DATASET ENTRIES
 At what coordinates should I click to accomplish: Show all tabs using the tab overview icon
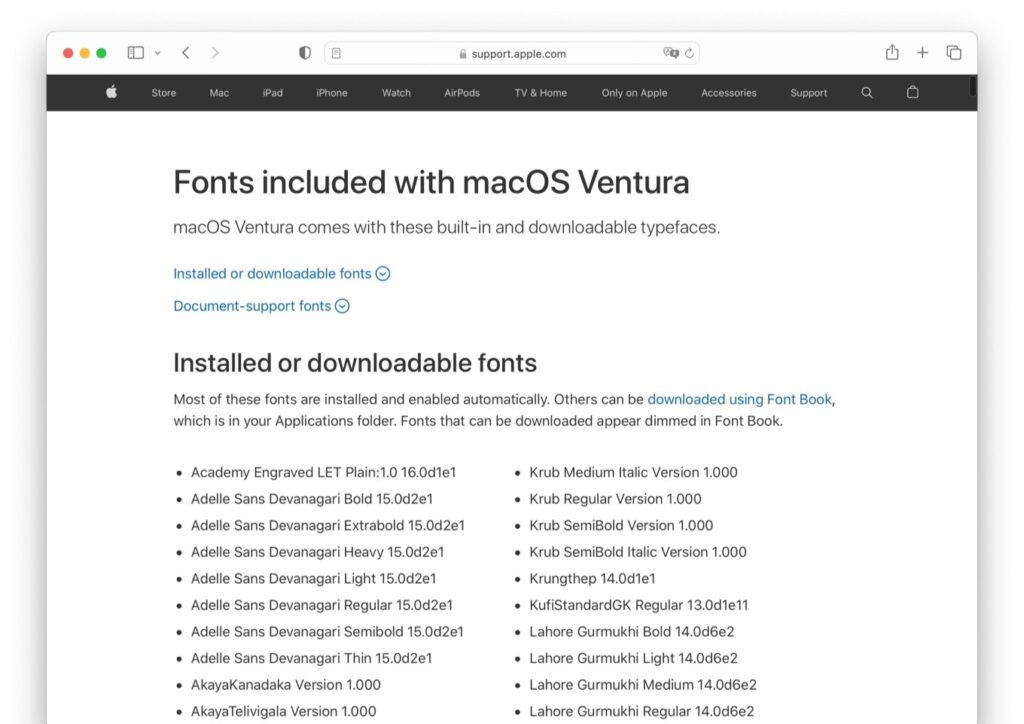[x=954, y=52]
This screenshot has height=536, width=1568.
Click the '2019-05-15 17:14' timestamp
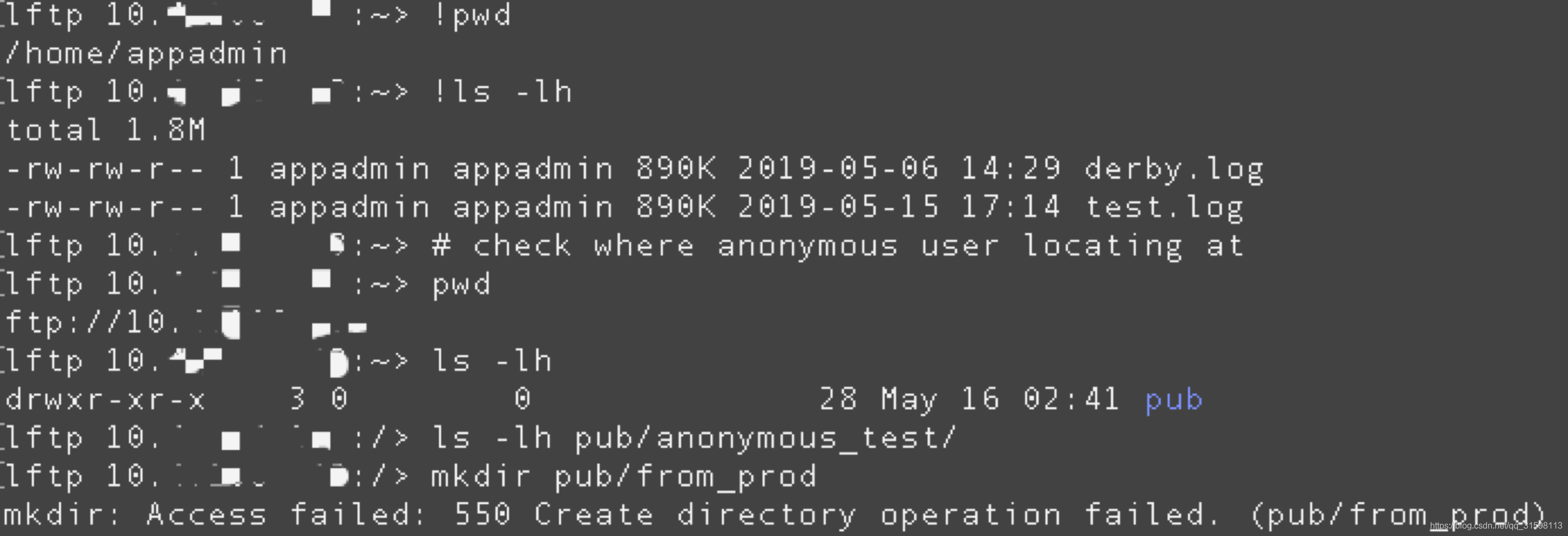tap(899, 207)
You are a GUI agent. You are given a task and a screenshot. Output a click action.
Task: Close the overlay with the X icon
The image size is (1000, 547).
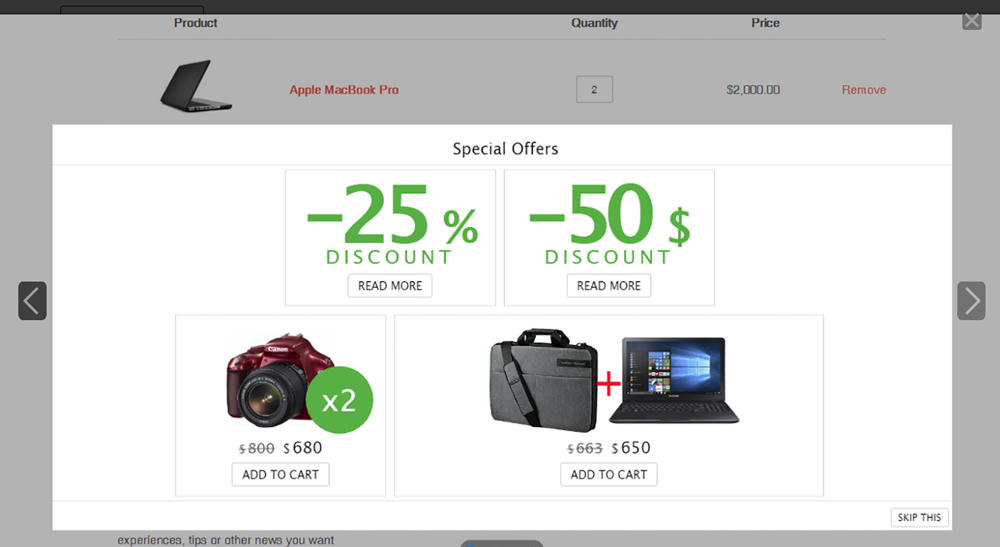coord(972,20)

WORK REQUIRED
Return every entry exactly, dropping the pictures.

FINISHED EXERCISE
 At what coordinates should I click to accomplish: Show all tabs using the tab overview icon
[x=954, y=52]
This screenshot has height=536, width=1568.
Click the '2019-05-15 17:14' timestamp
tap(899, 207)
You are a GUI agent. You are given a task and a screenshot. Output a click action.
Task: Close the overlay with the X icon
The image size is (1000, 547).
coord(972,20)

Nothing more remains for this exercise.